Now's not the time to ignore Disaster Recovery — Your questions answered!

Ben Dorman and Nick Chase - May 26, 2022
image

More and more organizations are beginning to build their disaster recovery plans. In this blog, experts Ben Dorman and Nick Chase provide answers to your pressing questions about disaster recovery and how to build a disaster recovery plan.

The content of this blog is based on our recent webinar, Now's not the time to ignore Disaster Recovery. We didn't have time to address all the audience questions during the broadcast, so we've posted all the answers here.

You can watch the full webinar replay here.

When does the recovery time start running?

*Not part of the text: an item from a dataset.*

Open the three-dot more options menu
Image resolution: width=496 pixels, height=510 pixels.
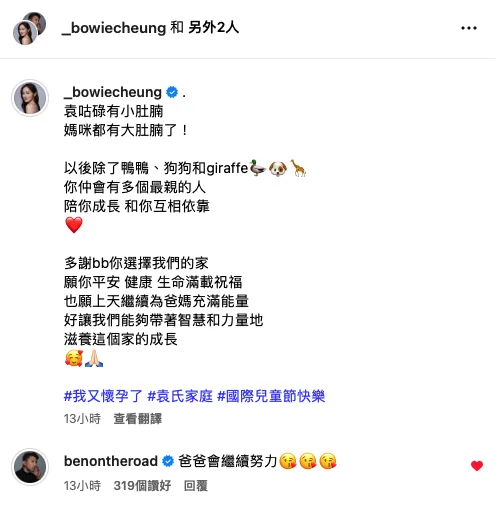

Ben Dorman: That would start running when you have declared that you have a disaster because, clearly, before that time, you don't even know that you're going to put the plan in effect.

Nick Chase: Yeah, and that's important to understand. It's like if the power goes out at 10:00 and you don't declare a disaster until 10:45, that's when it starts. It doesn't start at 10:00.

Ben Dorman: When you create the plan, you state the recovery time objective (RTO). That's the key thing to realize. A recovery time objective and a recovery point objective (RPO), those are criteria. They're like the SLE (single loss expectancy) for the plan. Clearly, as soon as you put the plan into effect, the clock starts ticking.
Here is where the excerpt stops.